"Baba sen gittiğinden beri seninle konuşmayı hiç kesmedim. Gönlümce dualarda buldum seni. Çünkü, buna ihtiyacım vardı. Sadece benim değil kardeşlerimin annemin ve seni seven herkesin. Seninle yüreğimizin hep bir köşesinde paylaşmak istediklerimiz oldu.
Sen zaten biliyorsun ama ben sana yine de anlatmak ihtiyacı duyuyorum.
"Biliyorum yine kelimeler yetmeyecek ama olsun. Hep mutlu olduğunda alın çizgilerinin genişlediğini hatırlıyorum. Yine öyle olsun mu baba? Mesela çıkayım gideyim Urum eline diyelim mi yeniden? Ya Dağlar dağlar… Galiba bunlardan en çok Aliş’imin Kaşları Kare şarkısını severdin.

"Şimdi o şarkıları dinlerken içim burkuluyor baba; sen gittikten sonra en çok istediğin şeyi düşündüm, ne olabilir diye. Açıklayınca belki güleceksin, sana bunu kulağına eğilip sır gibi söylemek isterdim. Dış kapının önüne gelişigüzel çıkartılmış minik ayakkabılar artıyor baba. Hani sen hep kapımızın kapanmamasını isterdin. Yani büyük torunun anne oluyor baba.

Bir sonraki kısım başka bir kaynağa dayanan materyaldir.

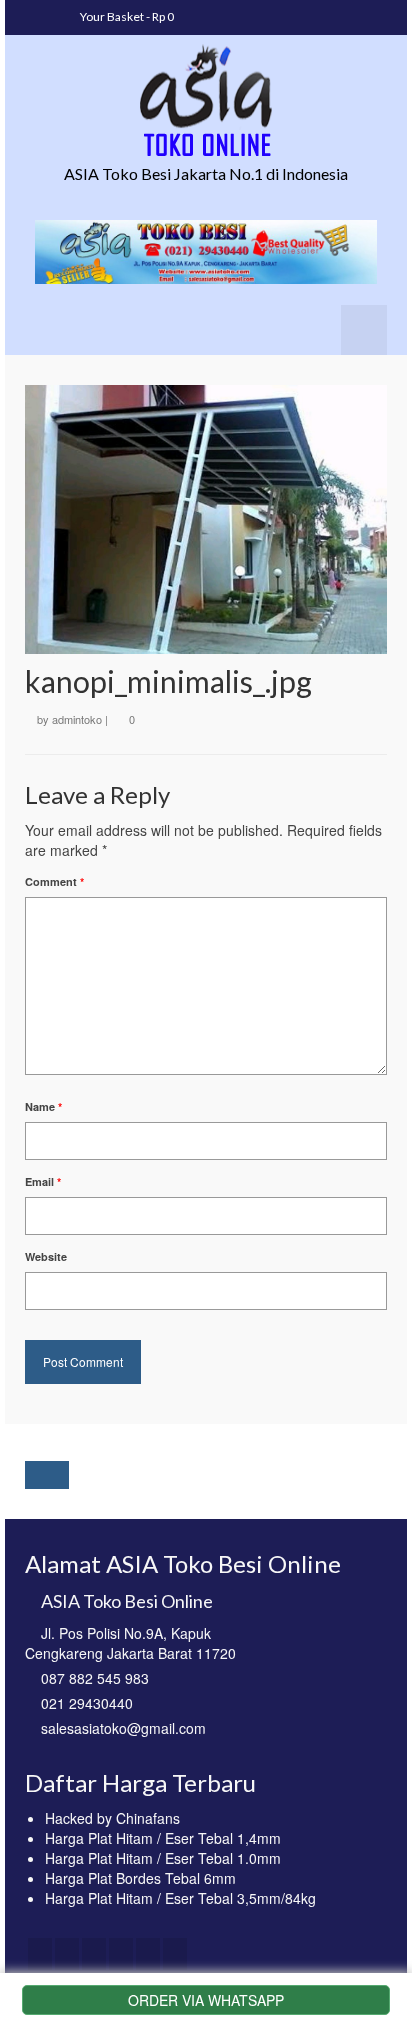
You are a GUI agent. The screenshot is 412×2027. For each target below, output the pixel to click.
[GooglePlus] (121, 1954)
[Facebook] (40, 1954)
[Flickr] (148, 1954)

"Torunlarından ikisi artık üniversite okuyor; erkek olan ara sıra saçlarını uzatıyormuş, kızma kızma baba ona çok yakışıyor. Kız olansa yaptığı esprilerle bizi gülmekten kırıyor. Onun küçüğüne gelince, o ondan daha üstün bizi güldürmekte. Ayrıca üniversiteye hazırlanıyor.
"Salon beyefendisi olan torunun her zamanki gibi kibar ve ağırbaşlı. Gerçekten yeğenlerimi çok övmüyorum. Gelelim senin adını taşıyan torununa, çok neşeli, şimdiki hayallerini ileriye taşıyacak kadar zeki.
"Dedim ya kelimeler düşünceler eksik kalacak sana anlatmak istediklerime... Yalnız benim için güzel olan tek şey seni minnetle dualarla ana bilmek baba...” (Kızın: Fatma Okur)
Fatma Okur Kimdir? 1967 yılında, Yozgat’ın Sarıkaya ilçesine bağlı Burunkışla köyünde doğdu. Bebeklik döneminde geçirdiği ateşli bir hastalık nedeniyle yürüme güçlüğü yaşamış; bu da okula gitmesini geciktirmiştir.
Burunkışla köyünde geçirdiği çocukluk ve gençlik yılları, onun yazarlığında yöresel yaşamı, köy yaşamını, Taşralı insanları doğal bir dili kullanarak eserlerine yansıtmasını sağlamıştır.

İlk Romanı: “Ayrık Otu”, 1999 yılında yayımlanmıştır. Bu eserinde köy yaşamını, köy insanlarının sorunlarını, doğal yapısını ve yöresel konuşma üslubunu kullanarak anlatmıştır.
Yazar Fatma Okur'un eserlerinde yöresel ağzı, doğal konuşma dilini kullanması dikkat çeker. Hikâyeleri, karakterler ve ortamı daha gerçekçi ve inandırıcı kılma amaçlı bu yaklaşımı edebiyat çevrelerinde beğeniyle karşılanmaktadır.